ESG disclosures are becoming increasingly valuable for investors as they look to drive value for the company.
When it comes to environmental, social and governance (ESG) programs, the investment landscape has changed. Once relegated to lengthy, standalone sustainability reports that often failed to attract much attention, ESG has become a top priority on investors’ agendas.
What is ESG?
Environmental, social and governance is the term used to identify matters that may traditionally be associated with sustainability or corporate responsibility, but that are deemed to have a material financial impact on an organization’s short- and long-term value. These matters can vary based on industry and geography, on the nature and scale of the organization’s operations and supply chain, on its business strategy and values, and on its investor base.
In Canada, investments that consider ESG are now valued at well over $2 trillion in assets under management across all major investment classes.¹ In a 2018 Responsible Investment Association (RIA) study, Canadian investors reported that the two main ESG considerations they look for are fiduciary duty and risk management.² This underscores the fact that ESG has moved beyond basic corporate responsibility and into the domain of financial performance and enterprise risk.
So how can boards and executives meet this new investor demand for ESG information in a way that drives value for the organization? There are three things that companies should know to help answer this question.
ESG reduces risk and drives value creation
Research shows consistently that ESG and corporate performance are linked.

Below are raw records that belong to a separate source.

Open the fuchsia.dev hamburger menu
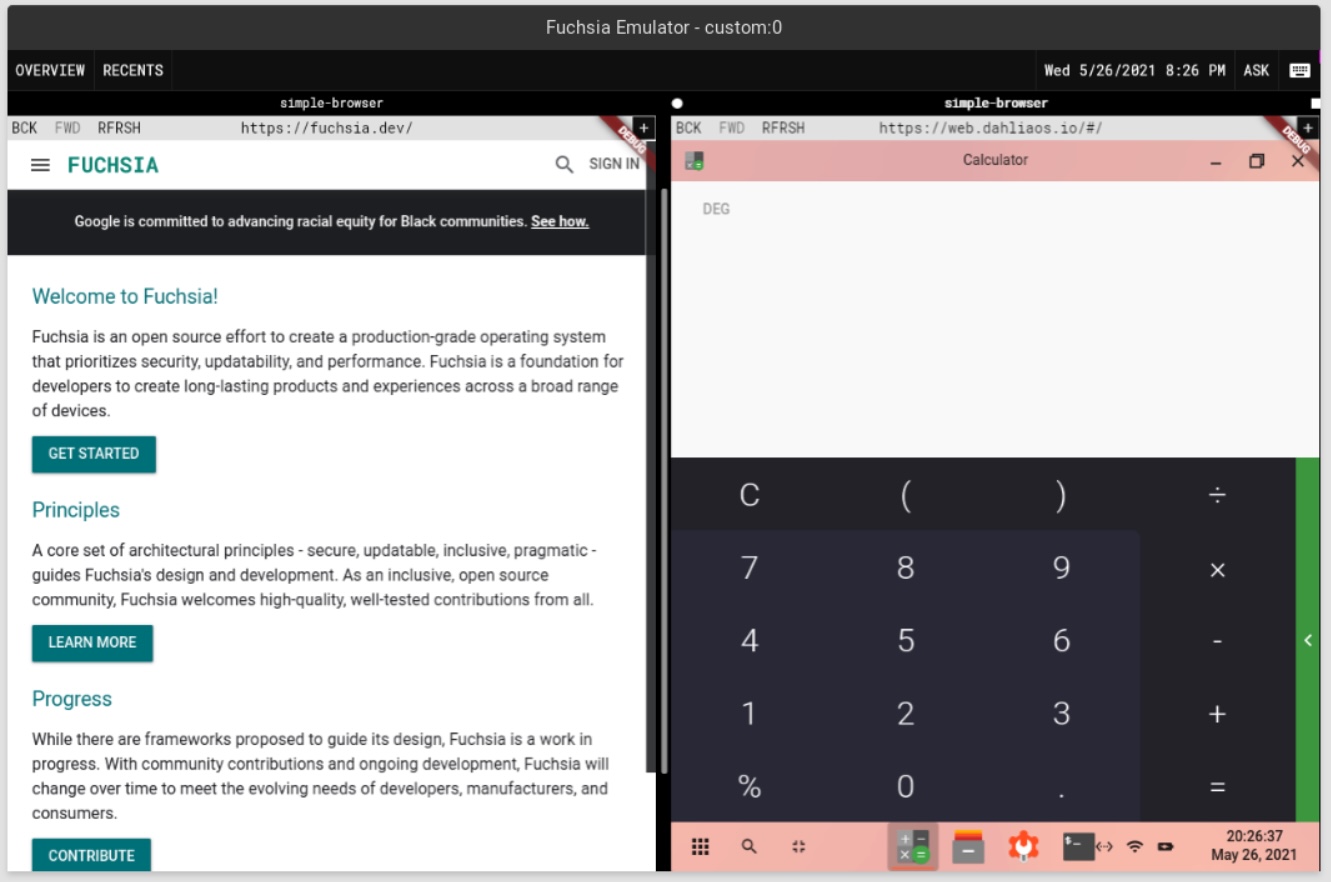 click(39, 167)
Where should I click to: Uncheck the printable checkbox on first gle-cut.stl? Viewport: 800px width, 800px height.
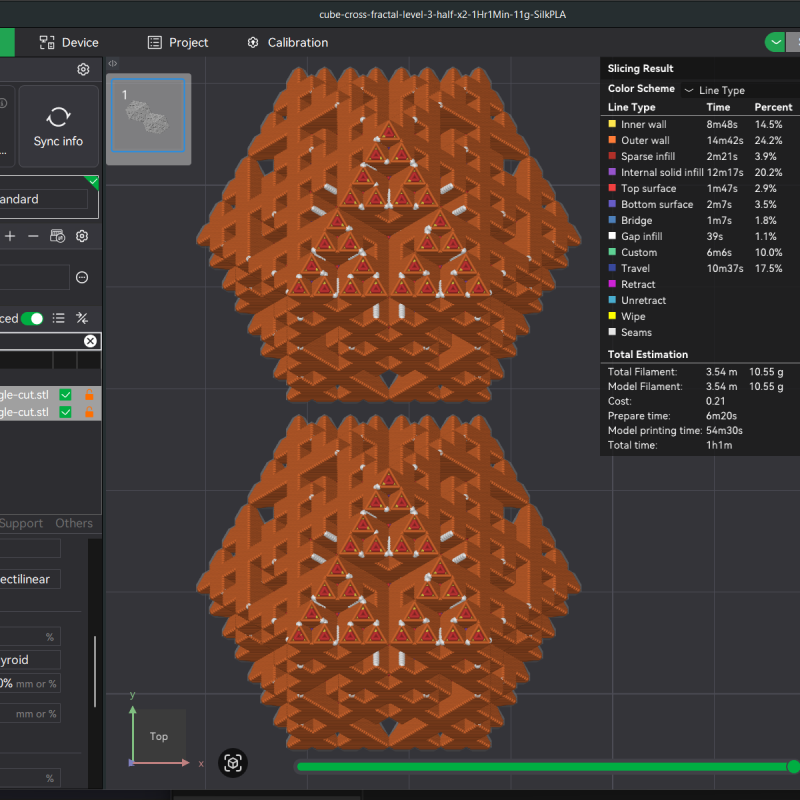(65, 395)
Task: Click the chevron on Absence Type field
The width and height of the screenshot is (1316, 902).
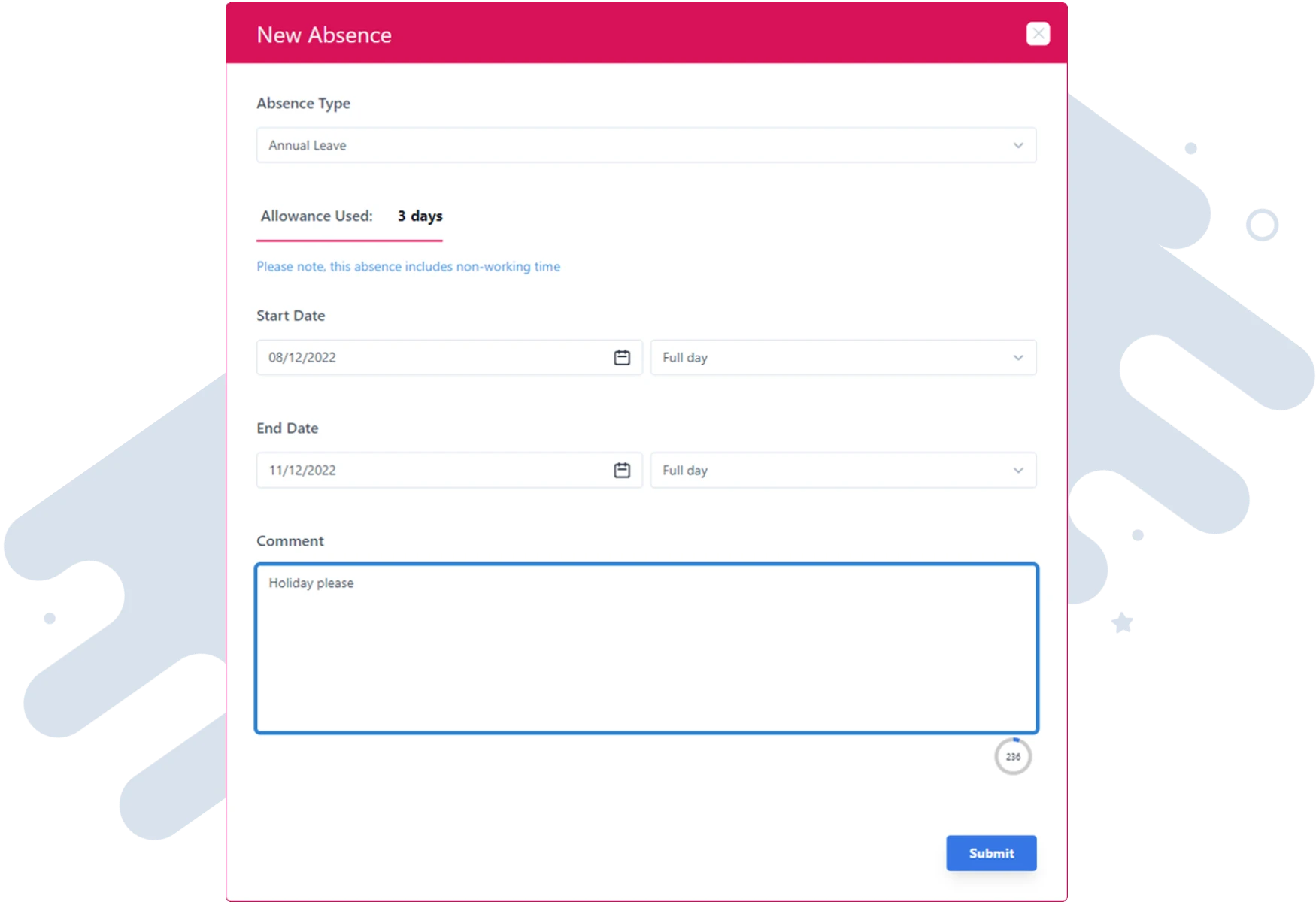Action: tap(1019, 145)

It’s been well known for many years that companies with good governance practices demonstrate stronger corporate performance. But more recent studies are consistently proving that performance across all three pillars of ESG drives investment returns. A 2015 metastudy of more than 200 sources by Oxford University and Arabesque Partners noted that “80% of the reviewed studies demonstrate that prudent sustainability practices have a positive influence on investment performance.”³
Geography matters when it comes to investors’ views on the drivers of this link. According to a report from RBC, most Canadian investors tend to think of ESG as a risk mitigation activity (68%) as opposed to a source of alpha (21%), while most European investors believe both to be the case.⁴ Regardless of the driver, global investors are clearly well aware of the potential link between ESG and financial performance.